If cdc42-22 is indeed hyperactive, overexpression of the negative regulators of Cdc42p might reduce the proportion of the multibudded cells in a cdc42-22 strain. Indeed, overexpression of one of its GAPs, Rga1p, reduced the multibudded cells from 46% to 29% (n = 400). These data suggest that Cdc42-22p retains some degree of GTPase activity, and further, that it is still GAP sensitive.

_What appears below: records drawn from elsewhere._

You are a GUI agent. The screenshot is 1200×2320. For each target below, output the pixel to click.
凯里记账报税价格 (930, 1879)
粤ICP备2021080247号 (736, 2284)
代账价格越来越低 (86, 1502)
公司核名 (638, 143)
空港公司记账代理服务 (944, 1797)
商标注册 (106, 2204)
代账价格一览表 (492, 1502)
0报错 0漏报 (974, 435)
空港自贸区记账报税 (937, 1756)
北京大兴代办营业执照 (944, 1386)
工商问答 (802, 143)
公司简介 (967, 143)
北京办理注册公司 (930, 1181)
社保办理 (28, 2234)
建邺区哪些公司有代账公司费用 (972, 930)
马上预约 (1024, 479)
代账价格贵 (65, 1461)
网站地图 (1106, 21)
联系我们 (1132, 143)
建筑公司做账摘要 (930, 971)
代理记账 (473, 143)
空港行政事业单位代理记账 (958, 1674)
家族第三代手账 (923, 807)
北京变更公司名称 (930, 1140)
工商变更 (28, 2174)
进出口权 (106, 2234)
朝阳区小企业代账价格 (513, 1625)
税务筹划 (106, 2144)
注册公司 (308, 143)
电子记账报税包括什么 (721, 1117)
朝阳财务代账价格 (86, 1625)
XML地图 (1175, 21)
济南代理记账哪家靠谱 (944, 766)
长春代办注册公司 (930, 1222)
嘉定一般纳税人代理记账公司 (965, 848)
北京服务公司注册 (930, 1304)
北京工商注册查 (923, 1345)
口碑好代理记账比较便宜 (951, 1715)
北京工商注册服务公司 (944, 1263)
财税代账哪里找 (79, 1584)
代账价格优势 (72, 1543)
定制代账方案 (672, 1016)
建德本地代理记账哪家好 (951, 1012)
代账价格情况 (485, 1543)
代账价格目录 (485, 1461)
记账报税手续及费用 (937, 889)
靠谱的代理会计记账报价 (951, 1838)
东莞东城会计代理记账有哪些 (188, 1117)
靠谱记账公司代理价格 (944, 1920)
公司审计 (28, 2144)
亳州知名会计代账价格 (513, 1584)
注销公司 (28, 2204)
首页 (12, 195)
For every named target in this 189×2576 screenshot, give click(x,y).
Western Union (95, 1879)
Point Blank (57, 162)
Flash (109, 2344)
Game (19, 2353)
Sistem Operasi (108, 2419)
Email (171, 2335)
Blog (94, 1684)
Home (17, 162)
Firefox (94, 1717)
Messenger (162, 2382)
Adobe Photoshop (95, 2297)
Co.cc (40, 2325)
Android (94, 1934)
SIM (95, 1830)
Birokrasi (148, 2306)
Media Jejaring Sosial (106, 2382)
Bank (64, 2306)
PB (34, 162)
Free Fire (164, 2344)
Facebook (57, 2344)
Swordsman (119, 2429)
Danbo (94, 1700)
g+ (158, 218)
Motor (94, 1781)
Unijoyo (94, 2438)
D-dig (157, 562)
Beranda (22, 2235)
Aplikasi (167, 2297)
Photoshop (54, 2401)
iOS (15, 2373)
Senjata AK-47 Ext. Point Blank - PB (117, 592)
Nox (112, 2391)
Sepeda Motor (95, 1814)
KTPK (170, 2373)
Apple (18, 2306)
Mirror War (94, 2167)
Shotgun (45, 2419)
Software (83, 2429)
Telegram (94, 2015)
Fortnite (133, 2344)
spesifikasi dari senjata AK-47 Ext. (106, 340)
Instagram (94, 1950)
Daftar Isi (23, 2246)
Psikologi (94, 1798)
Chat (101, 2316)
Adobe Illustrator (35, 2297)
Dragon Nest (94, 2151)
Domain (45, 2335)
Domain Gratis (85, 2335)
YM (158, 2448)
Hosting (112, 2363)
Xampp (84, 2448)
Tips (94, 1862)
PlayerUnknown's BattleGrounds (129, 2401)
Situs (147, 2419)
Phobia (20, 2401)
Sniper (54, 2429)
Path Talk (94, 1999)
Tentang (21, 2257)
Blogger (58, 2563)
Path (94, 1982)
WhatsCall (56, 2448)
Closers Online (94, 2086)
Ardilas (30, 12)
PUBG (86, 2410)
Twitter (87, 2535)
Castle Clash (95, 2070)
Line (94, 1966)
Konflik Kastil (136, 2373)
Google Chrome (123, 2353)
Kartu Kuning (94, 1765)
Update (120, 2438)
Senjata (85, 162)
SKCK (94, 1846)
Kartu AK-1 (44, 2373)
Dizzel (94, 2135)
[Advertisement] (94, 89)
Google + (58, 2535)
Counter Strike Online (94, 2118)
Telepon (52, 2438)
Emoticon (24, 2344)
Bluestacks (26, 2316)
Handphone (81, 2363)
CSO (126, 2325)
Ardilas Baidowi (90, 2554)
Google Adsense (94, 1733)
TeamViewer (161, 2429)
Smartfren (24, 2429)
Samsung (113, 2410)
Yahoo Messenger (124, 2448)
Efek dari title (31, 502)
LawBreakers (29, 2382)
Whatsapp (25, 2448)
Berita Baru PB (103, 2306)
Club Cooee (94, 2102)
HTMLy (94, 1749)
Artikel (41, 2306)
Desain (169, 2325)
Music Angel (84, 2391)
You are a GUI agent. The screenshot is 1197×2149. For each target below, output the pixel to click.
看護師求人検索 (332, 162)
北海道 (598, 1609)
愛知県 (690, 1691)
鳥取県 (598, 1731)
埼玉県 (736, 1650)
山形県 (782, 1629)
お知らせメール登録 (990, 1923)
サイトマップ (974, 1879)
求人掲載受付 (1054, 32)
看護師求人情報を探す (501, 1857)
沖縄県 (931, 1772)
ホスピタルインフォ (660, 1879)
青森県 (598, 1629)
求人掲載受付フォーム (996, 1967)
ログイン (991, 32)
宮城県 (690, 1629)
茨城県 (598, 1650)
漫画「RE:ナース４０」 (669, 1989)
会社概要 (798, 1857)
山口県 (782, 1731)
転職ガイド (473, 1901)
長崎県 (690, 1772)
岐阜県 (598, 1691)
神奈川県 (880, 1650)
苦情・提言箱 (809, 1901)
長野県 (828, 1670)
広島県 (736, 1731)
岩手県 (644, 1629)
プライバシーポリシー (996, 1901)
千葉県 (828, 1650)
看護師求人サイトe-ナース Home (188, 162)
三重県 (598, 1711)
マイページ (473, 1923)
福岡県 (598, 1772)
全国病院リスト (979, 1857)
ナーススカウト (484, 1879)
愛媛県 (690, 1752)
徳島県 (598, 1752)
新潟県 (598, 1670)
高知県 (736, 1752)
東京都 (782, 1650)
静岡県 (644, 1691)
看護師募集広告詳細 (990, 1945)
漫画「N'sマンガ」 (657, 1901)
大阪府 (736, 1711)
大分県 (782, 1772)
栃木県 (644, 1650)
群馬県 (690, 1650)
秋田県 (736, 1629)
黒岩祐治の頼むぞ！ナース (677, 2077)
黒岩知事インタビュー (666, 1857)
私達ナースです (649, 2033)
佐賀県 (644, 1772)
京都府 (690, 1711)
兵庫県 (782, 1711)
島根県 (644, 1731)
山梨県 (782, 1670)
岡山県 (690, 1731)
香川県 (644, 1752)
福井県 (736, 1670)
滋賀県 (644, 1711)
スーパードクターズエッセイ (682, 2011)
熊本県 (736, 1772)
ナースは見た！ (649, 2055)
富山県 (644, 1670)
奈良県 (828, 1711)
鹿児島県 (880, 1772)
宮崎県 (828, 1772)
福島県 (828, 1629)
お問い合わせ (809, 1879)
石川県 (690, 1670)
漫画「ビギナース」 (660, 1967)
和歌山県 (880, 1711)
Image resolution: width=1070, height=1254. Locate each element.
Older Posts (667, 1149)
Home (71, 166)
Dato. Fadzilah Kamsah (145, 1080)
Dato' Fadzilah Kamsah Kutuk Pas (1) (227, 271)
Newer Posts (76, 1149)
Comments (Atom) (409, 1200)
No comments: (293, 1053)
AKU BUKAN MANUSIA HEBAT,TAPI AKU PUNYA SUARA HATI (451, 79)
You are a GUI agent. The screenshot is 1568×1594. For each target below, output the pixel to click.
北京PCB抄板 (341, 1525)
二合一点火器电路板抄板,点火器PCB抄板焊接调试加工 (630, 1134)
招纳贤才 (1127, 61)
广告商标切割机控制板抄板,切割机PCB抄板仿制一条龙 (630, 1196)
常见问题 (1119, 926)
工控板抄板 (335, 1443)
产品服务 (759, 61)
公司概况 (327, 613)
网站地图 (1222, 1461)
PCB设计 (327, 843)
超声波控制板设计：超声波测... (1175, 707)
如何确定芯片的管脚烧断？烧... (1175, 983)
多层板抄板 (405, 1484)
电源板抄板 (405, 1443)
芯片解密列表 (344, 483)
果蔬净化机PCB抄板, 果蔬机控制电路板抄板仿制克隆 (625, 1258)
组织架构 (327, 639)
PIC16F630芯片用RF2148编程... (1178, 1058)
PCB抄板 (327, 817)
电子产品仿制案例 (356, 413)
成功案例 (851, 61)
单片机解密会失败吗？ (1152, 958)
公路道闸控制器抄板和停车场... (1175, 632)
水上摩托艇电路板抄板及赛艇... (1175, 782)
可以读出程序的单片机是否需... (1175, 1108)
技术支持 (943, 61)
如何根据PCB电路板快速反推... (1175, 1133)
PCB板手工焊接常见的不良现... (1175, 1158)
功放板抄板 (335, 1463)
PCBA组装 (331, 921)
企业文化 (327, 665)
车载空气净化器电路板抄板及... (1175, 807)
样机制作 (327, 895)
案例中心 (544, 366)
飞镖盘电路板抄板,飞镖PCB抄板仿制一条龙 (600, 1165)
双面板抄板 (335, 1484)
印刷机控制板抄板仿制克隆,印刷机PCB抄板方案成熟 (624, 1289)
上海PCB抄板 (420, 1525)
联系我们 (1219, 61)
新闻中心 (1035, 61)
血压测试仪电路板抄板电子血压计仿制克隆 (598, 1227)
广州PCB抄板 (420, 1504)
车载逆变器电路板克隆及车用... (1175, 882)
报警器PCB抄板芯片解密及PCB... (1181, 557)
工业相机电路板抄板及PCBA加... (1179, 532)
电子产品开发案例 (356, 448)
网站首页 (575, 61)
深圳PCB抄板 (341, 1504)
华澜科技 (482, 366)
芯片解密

The hyperactive cdc42-22 might also be able to bypass the requirement for its activator (GEF), CDC24, which is essential for cell viability (36). To examine this possibility, pRS314-derived plasmids carrying cdc42-22, the single-mutation alleles, and WT CDC42 were used to transform JPC83 (cdc24Δ:HIS3, pRS316-pGAL1-CDC24) and plated onto SC-Trp + glucose plates to determine whether transformants could be obtained in the absence of Cdc24p expression. All of the plasmids except for those carrying WT CDC42 yielded transformants; they grew slowly and displayed a multibudded phenotype similar to that of a cdc42-22 strain. We eliminated the plasmid pRS316-pGAL1-CDC24 from the host strain by replica-plating transformants onto plates containing 5-fluoroorotic acid. The resulting uracil-requiring strains were temperature sensitive for growth (Fig. 5A). The absence of Cdc24p in these strains was confirmed by Western-blot analysis of total protein from these strains (Fig. 5B). One interesting observation was that the level of Cdc24p in cdc42-22 cells was 2- to 3-fold higher than that of an isogenic WT strain (Fig. 5B). However, the increased expression of CDC24 in cdc42-22 cells is not responsible for the multibudded phenotype, because cdc24Δ strains carrying any of the hyperactive alleles of CDC42 displayed an identical multibudded phenotype. For example, a cdc24Δ strain carrying cdc42-22 produced 60% multibudded cells (n = 500), whereas a cdc42Δ strain carrying the same allele produced 58% multibudded cells (n = 500). These data suggest that the hyperactive alleles of CDC42 are able to completely bypass the need for Cdc24p and that the only essential function of Cdc24p is to activate Cdc42p.

The Hyperactive Cdc42p Requires Its Normal Effectors for Budding.

To determine whether the normal effector pathways are involved in the multibud formation, we examined whether deletion of some of the known effectors or proteins involved in the effector pathways would reduce the multibudded phenotype of cdc42-22 cells. Surprisingly, the cdc42-22 mutation was synthetically lethal with cla4Δ, bni1Δ, gic1Δ gic2Δ, and msb3Δ msb4Δ. The reasons for these synthetic lethalities are unclear, although it is possible that deletion of these genes reduces the pool of the downstream effectors of Cdc42p. In an otherwise WT background, the remaining effectors are sufficient to form a bud. In cdc42-22 cells, however, the limited pool of effectors is sequestered to multiple sites for bud emergence. As a result, at any given site, there is inadequate amount of effectors to initiate bud formation, resulting in cell lethality. These data suggest that these effector pathways are functional in cdc42-22 cells. In contrast, cdc42-22 was not synthetically lethal with ste20Δ. Deletion of STE20 reduced the multibudded cells of a cdc42-22 strain from ≈45% to ≈25% (n = 600), again suggesting that the hyperactive allele of CDC42 indeed uses the normal effector pathways for budding.

Discussion

Cdc42p Activity Regulates Budding Frequency.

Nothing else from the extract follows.